** Start Listed records **

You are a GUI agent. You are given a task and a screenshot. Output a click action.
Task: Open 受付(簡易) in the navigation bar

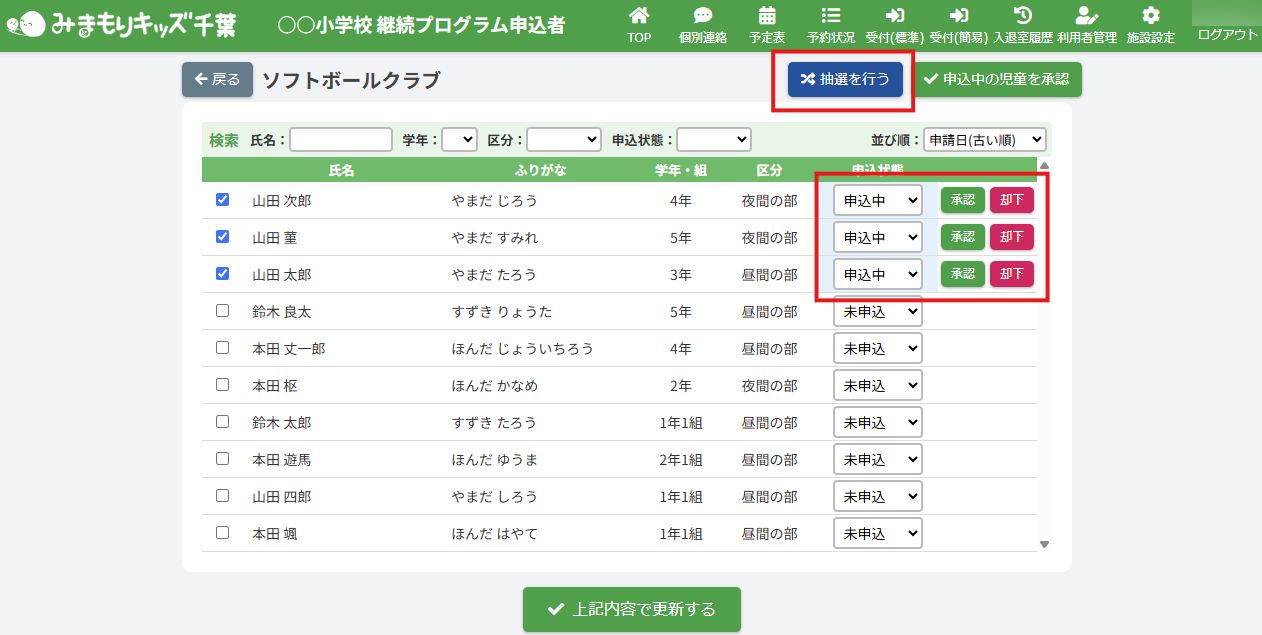[x=958, y=26]
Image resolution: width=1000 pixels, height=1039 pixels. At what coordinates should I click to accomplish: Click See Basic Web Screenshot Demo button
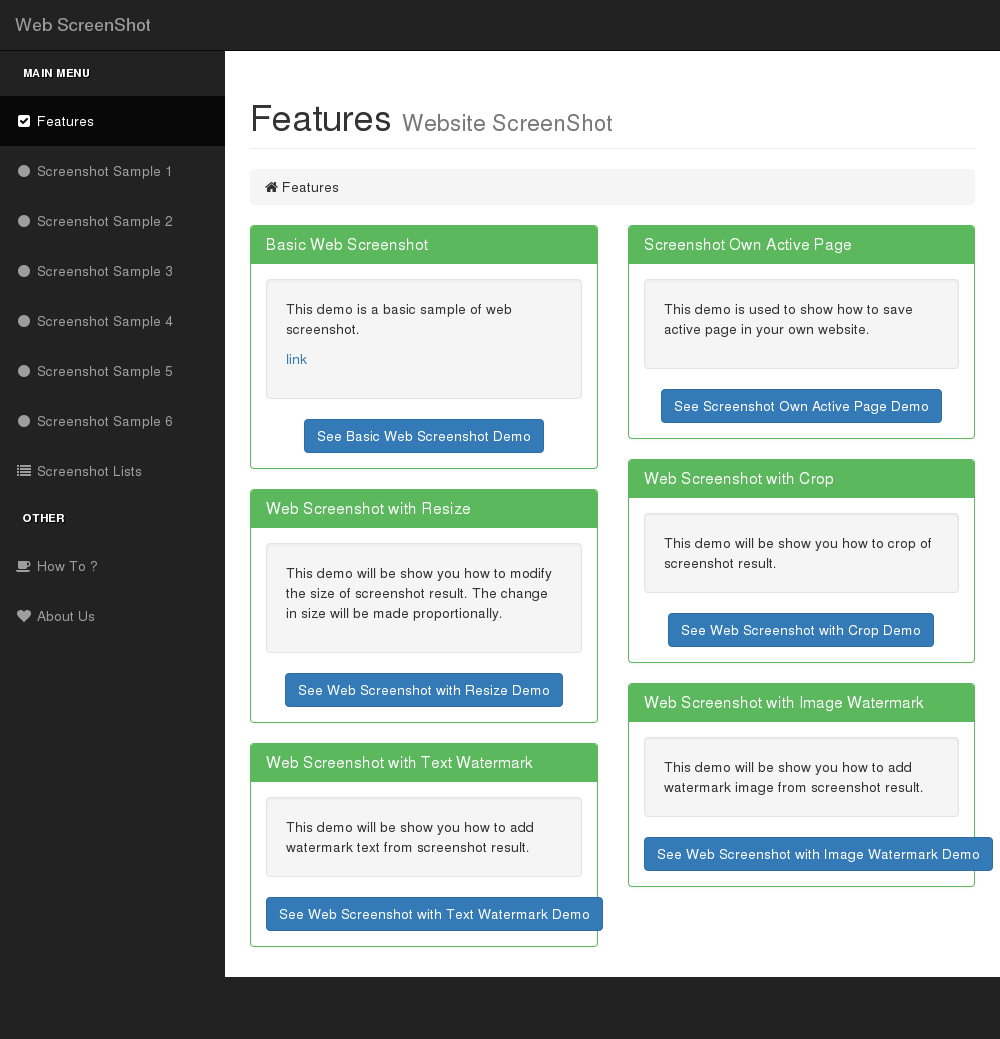point(424,436)
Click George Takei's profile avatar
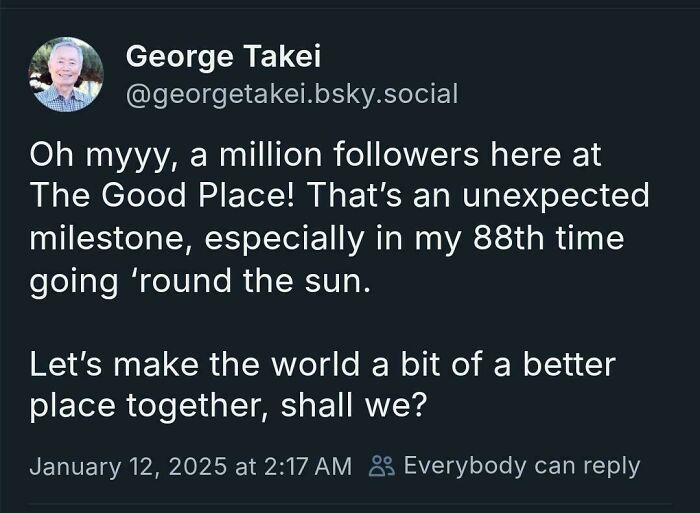 coord(67,74)
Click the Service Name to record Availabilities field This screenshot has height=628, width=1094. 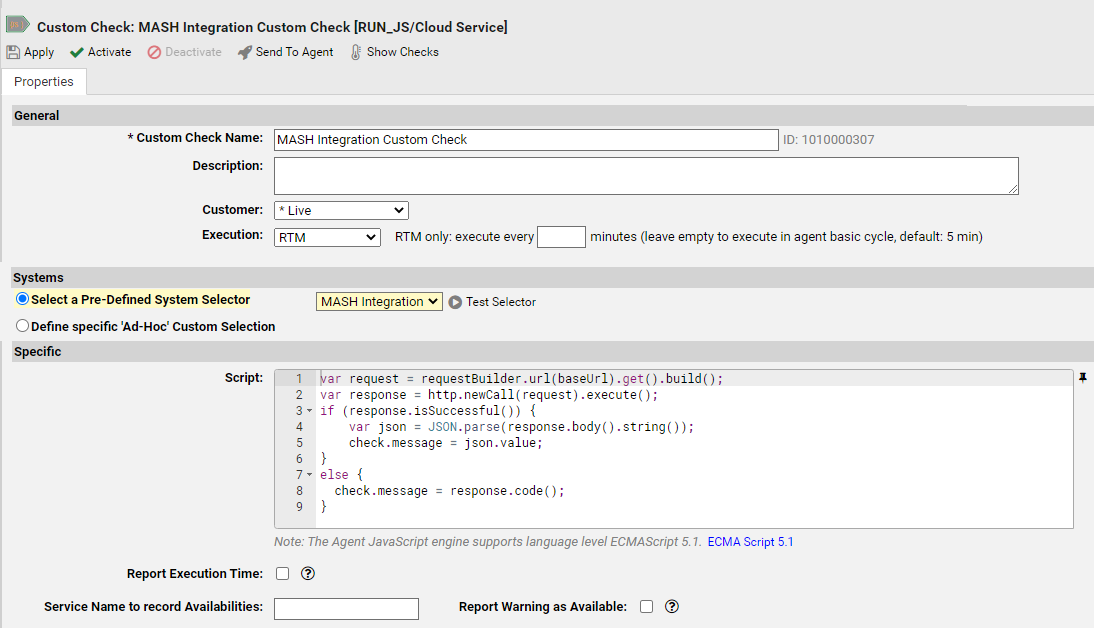[346, 608]
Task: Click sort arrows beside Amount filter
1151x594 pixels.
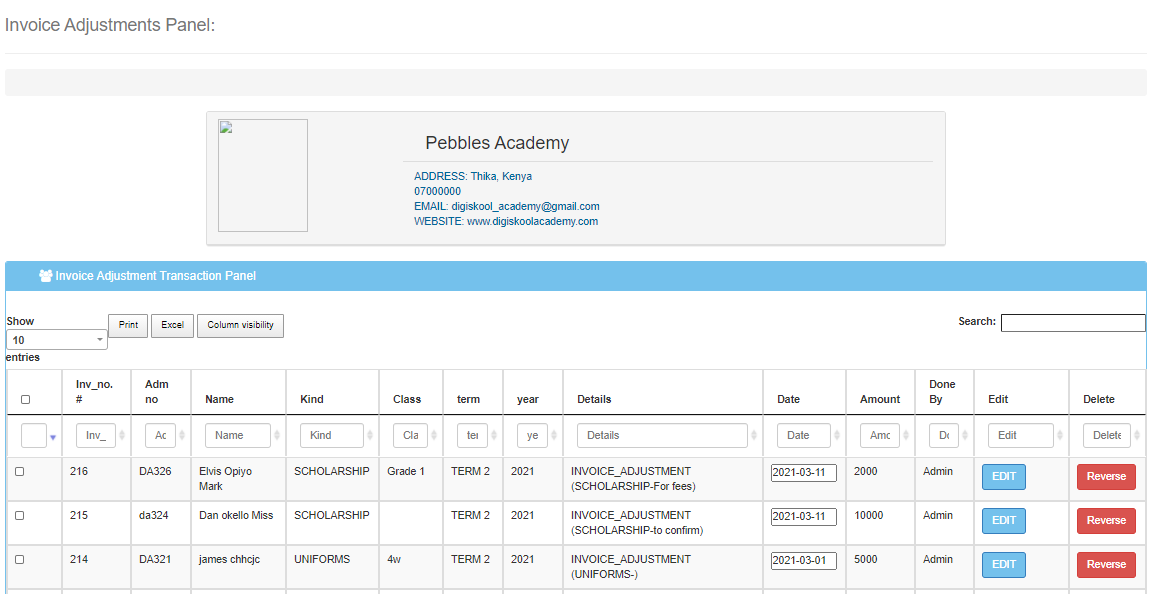Action: [906, 436]
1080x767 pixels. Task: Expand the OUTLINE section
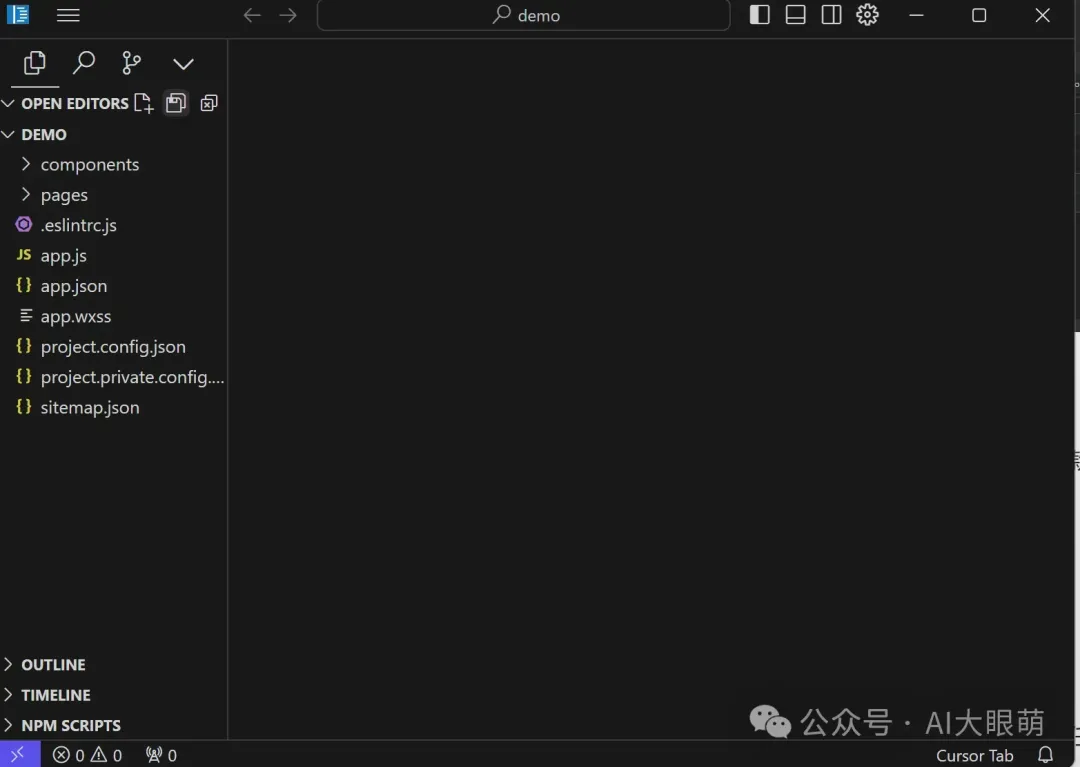click(x=53, y=665)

** End Listed records **

* **What the task requires**
Pull out every line of the listing above that contains the string "pixels".

* **Solution for this exercise**
Image resolution: width=1000 pixels, height=1039 pixels. At what coordinates should I click to accomplish: Click See Basic Web Screenshot Demo button
1151x594 pixels.
1080x767 pixels. Task: Expand the OUTLINE section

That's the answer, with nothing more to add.